Isothermal Titration Calorimetry

ITC experiments were performed in a VP-ITC Microcal calorimeter (Malvern) at 25 °C. All proteins were dialyzed to ITC buffer (25 mM HEPES pH 7.5, 150 mM NaCl, 10% glycerol, 0.5 mM TCEP) prior to the experiment. Using 10 or 5 μl injections, 30 μM ASXL1DEU was titrated into 13 μM of BAP1 variant. Data were fitted with a one-site binding model script in the manufacturer’s Origin software.

Stopped-flow fluorescent polarization binding assays

Pre-steady state binding events between inactive mutants (C91A) of BAP1 or BAP1/ASXL1DEU and NCPs, reconstituted with Widom 601 167 bp DNA and monoubiquitinated with TAMRA-ubiquitin at K119 (TAMRAUb-NCP) by Ring1b/Bmi1, were monitored in stopped-flow fluorescent polarization experiments.
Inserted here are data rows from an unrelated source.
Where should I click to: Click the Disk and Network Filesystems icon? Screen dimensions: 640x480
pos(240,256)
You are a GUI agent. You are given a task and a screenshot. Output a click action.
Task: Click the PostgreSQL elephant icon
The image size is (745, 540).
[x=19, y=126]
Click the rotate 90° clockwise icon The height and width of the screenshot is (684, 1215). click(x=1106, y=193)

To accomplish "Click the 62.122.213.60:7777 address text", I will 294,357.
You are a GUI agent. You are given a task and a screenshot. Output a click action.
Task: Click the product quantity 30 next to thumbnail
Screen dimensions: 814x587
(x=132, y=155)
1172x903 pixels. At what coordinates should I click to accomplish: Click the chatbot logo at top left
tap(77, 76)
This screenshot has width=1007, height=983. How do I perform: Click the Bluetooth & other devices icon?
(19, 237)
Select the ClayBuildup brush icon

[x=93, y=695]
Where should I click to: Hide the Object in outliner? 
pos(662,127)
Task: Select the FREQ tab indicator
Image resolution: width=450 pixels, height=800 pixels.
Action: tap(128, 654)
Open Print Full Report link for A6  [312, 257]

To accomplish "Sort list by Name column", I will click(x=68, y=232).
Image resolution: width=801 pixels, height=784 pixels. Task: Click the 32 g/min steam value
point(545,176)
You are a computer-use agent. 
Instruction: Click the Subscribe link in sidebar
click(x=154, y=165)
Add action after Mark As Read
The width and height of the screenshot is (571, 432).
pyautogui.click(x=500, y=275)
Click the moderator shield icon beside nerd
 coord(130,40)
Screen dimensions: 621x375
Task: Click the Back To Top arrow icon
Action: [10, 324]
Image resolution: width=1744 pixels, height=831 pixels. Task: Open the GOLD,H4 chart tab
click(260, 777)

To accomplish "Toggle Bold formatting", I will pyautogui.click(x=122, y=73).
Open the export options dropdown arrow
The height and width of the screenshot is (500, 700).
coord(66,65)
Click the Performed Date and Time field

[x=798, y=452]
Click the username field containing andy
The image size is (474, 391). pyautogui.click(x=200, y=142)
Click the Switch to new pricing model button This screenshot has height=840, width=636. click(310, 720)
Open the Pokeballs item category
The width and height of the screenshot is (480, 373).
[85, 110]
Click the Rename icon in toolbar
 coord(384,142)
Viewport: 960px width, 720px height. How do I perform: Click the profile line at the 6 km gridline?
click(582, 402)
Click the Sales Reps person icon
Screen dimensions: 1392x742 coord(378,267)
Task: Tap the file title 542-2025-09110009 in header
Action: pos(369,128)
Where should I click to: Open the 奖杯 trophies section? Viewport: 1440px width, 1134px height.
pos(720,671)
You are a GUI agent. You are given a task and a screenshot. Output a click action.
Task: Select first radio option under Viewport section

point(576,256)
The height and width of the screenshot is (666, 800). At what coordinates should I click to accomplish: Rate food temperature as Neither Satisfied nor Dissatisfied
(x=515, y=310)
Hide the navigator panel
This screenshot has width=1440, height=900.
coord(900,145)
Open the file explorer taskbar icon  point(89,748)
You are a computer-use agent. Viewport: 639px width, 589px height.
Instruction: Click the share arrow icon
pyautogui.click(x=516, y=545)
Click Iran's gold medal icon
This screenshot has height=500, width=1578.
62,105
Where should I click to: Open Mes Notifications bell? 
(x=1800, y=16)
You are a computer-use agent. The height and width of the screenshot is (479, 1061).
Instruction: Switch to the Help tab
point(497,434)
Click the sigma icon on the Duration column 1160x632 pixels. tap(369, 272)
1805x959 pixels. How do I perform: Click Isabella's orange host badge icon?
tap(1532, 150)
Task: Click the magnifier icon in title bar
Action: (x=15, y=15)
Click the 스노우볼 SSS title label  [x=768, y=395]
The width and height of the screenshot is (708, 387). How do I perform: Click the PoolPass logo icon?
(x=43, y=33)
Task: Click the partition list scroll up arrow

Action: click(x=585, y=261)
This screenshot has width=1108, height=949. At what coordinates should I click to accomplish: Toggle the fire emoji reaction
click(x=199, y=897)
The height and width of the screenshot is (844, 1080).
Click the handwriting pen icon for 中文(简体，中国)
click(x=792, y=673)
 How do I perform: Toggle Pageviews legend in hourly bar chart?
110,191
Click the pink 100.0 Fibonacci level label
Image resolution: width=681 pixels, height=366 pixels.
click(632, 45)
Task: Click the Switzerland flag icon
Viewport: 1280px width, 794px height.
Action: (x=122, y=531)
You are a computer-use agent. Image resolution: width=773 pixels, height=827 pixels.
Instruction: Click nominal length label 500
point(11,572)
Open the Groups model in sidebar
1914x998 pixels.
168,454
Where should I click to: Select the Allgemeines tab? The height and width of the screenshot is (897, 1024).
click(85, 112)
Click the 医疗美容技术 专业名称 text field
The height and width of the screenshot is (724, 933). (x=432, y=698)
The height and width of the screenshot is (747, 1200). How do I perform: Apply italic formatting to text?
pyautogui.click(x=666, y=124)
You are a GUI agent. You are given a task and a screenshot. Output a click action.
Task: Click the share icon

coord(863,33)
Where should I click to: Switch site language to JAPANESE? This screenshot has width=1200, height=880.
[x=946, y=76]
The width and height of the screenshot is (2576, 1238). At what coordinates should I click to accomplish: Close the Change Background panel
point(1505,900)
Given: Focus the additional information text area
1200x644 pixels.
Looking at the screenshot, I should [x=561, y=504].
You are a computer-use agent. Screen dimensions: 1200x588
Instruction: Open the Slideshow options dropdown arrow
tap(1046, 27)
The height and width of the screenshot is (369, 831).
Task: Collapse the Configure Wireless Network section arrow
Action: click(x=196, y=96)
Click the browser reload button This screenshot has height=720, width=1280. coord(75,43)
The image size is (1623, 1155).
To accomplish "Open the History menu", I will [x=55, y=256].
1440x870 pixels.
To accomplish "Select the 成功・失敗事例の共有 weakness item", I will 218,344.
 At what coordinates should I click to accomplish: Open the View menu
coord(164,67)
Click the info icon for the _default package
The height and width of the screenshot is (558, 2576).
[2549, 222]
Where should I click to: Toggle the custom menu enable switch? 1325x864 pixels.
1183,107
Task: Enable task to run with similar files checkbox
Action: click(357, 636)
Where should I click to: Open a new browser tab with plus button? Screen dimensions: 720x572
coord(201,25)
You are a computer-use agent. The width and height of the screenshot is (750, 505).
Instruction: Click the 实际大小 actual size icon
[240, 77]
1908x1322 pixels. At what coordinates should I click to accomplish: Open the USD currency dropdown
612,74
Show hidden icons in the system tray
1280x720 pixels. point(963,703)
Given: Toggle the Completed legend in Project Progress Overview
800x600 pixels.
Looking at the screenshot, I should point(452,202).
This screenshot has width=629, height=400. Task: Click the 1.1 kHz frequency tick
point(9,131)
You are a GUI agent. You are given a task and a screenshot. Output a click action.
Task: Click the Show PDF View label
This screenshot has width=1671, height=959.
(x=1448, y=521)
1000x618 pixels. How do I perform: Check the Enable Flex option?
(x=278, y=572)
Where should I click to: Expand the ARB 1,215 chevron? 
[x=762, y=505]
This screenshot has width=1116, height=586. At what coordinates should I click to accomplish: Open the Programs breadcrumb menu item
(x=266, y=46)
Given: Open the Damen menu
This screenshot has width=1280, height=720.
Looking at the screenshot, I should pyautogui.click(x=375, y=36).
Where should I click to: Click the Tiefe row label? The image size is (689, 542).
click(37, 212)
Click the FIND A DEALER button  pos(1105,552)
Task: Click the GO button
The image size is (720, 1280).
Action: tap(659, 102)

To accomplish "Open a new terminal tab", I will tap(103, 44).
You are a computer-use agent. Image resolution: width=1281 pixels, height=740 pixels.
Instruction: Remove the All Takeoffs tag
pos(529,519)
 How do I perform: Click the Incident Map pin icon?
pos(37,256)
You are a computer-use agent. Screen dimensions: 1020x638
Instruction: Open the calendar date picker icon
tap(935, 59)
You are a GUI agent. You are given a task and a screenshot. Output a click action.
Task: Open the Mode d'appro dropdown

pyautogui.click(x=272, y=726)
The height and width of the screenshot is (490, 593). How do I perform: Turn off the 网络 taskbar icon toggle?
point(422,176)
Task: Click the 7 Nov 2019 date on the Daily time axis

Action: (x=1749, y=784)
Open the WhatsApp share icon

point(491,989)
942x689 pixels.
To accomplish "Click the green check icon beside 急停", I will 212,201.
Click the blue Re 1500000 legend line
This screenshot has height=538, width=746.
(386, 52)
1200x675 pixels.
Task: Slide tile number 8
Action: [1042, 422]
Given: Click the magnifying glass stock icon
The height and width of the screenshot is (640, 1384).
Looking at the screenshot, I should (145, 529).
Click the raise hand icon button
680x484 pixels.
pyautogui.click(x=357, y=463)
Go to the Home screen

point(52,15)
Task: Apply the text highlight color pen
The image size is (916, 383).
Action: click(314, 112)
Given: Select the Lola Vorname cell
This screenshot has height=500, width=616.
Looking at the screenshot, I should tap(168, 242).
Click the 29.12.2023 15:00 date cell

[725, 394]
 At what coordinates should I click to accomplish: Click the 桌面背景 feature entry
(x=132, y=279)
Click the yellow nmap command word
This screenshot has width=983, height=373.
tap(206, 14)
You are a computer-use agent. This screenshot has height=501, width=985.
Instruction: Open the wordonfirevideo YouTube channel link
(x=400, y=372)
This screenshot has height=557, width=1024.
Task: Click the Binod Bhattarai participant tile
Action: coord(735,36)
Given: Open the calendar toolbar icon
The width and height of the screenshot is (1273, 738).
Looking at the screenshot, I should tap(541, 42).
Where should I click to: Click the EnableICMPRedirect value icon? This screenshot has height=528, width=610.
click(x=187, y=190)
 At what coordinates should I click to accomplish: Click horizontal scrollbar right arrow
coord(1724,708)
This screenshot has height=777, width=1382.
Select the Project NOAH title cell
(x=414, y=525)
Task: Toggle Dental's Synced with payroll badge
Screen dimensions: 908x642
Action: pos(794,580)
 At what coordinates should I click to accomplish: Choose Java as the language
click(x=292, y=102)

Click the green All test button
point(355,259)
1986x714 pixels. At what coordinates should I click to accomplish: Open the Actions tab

The experiments were performed on a stopped-flow system (TgK Scientific model SF-61DX2) equipped with a photomultiplier tube R10699 (Hamamatsu). Monochromatic light at 544 and a 570 nm cutoff filter were used for excitation and emission readout, respectively. The light was polarized using a calcite prism for the incident beam and dichroic sheet polarizers in front of each of two photo-multiplier detectors arranged in a T-configuration.

The experiments were performed in stopped-flow binding buffer (25 mM HEPES pH 7.5, 150 mM NaCl, 0.05% Tween-20 and 0.5 mM TCEP) at 20 °C. For the association 20 nM of TAMRAUb-NCP (final concentration) and various concentrations of BAP1 or BAP1/ASXL1DEU were injected in equal volumes and rapidly mixed after which FP signal was followed during 10 s. For each concentration three injections were averaged to improve signal. Association binding traces were fitted to a one-phase association model in Prism 6 (GraphPad software) to obtain kobs. The kobs values were plotted against protein concentration and analysed by linear regression to estimate kon, koff and -KD. BAP1 association traces did not come close to saturation and were therefore not fitted.

Surface conservation DEUBAD domains

Twenty or more sequences across all eukaryotic lineages containing both UCH-L5 and RPN13 or INO80G where aligned using the MAFFT algorithm51. Surface conservation calculation were performed using ConSurf52, with default settings. PBD codes for the DEUBAD domains are 4uem and 4uf5. The structures of the DEUBAD domains where superimposed using pdbeFOLD53.

Multi-angle laser light scattering

Multi-angle laser light scattering experiments were performed using a miniDawn light scattering detector (Wyatt Technologies) in line with either a Superdex S75 10/30 (ASXL1DEU), Superose 6 10/30(BAP1) or Superdex S200 10/30(BAP1/ASXL1DEU) SEC column (GE Healthcare). SEC-MALLS runs were performed in 10 mM HEPES pH 7.5, 150 mM NaCl and 0.5 mM TCEP at 4 °C. Molecular weights were calculated by using the refractive index signal with the Astra software (Wyatt Technologies).

Additional information

How to cite this article: Sahtoe, D. D. et al. BAP1/ASXL1 recruitment and activation for H2A deubiquitination. Nat. Commun. 7:10292 doi: 10.1038/ncomms10292 (2016).